Starting a Small Business

Top 4 Small Business Tax-Planning Tips  

by
Sonu Shukla
on
7/18/2017
Top 4 Small Business Tax-Planning Tips  

Taking the plunge and starting that business you always dreamed of feels incredible. But you may find that you’re in for a rude awakening in terms of how much more complicated your taxes just became. You shouldn’t let taxes completely steer the course for your business decision-making, but these decisions will factor heavily into your tax planning.

Here are four of our favorite ways to save on business taxes.

  1. Choose the right entity that makes sense for your operations and business goals.

Do you plan on operating as a solopreneur or hiring employees in the near future? Bootstrapping your operation with your own cash or going for a professional investor? Your business entity should reflect what makes the most sense for your line of work as well as what the outcome of this entity will be on your personal finances. For instance, S corporations present may complications, but the additional administrative hurdles may be worth the substantial tax savings it could offer your business. If your business is not very elaborate, a single-member LLC may be the better choice.

Changing entities long after your business has been in operation is possible, but it’s tougher to do than choosing an entity on the outset. It may require winding down, then starting up again and disrupting operations. Talk to your tax professional about your business and personal finances and goals to determine which entity looks like the best option as there’s no one-size-fits-all solution.

  1. Take advantage of the greater retirement savings options available to small business owners.

Even if you’re a corporation of one, you can set up a solo 401(k) plan, Simplified Employee Pension, Roth 401(k), and so much more than the options available on the individual market. When your income increases substantially to the point that a SEP is worth setting up, you can put aside almost triple the amount that a standard 401(k) would allow you and get major tax savings for building your nest egg.

  1. You can deduct your home office expenses, but you should think carefully about whether you should take this deduction.

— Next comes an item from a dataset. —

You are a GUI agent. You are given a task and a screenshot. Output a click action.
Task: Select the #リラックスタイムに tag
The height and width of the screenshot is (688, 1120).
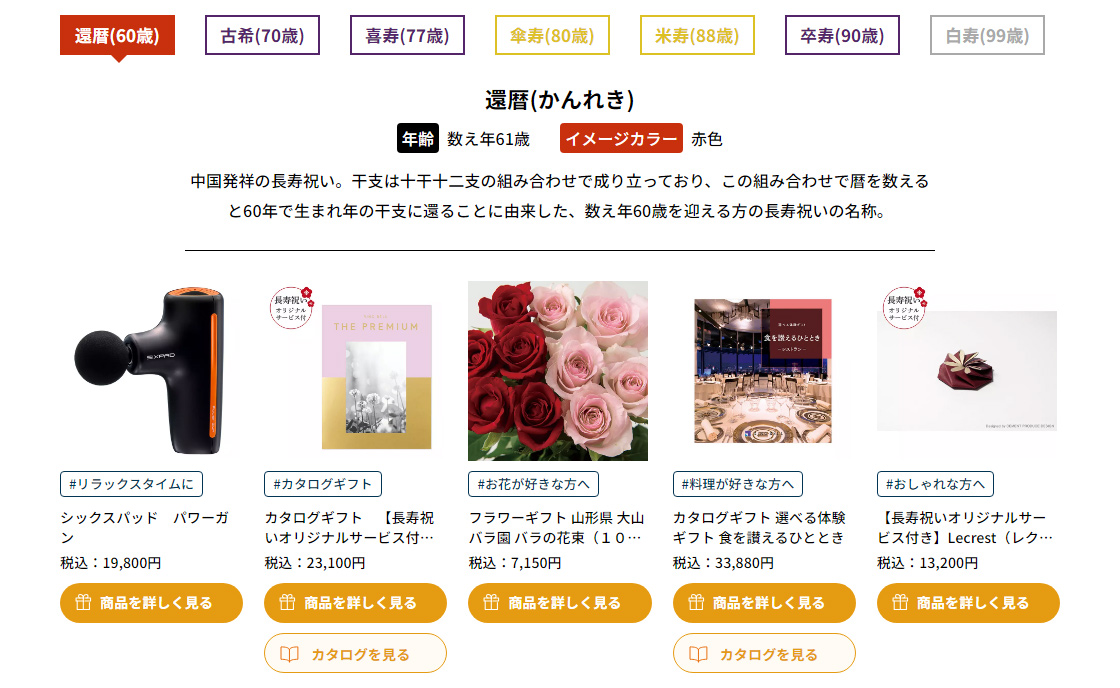point(131,484)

Contrary to popular belief, you don’t need to use a separate room as a home office to take the home office deduction, which is a portion of your housing expenses relative to how much of your home is used for said workspace. But the area needs to be totally separate from your personal life, and you need to prove that it is both exclusively and regularly used to conduct business. Many start-ups and solopreneurs gravitate to working outside the home in coffee shops, temporary offices, and co-working spaces to meet like-minded people and get out of the house. Subsequently, so many people unwittingly kill their home office deductions because that regular and exclusive element is no longer present.

If you own your home, opposed to renting it, you may also want to reconsider if the home office deduction is worth it over the years. If you compute your home office deduction using the regular method, you may have to pay taxes on the depreciation that you deducted since the home gain exclusion does not apply to depreciation claimed on the home. However, that can be avoided by using the simplified home office deduction, which does not utilize depreciation as a portion of the deduction.  The regular method almost always provides the larger home office deduction, so careful consideration should be given to which method is best for your business. 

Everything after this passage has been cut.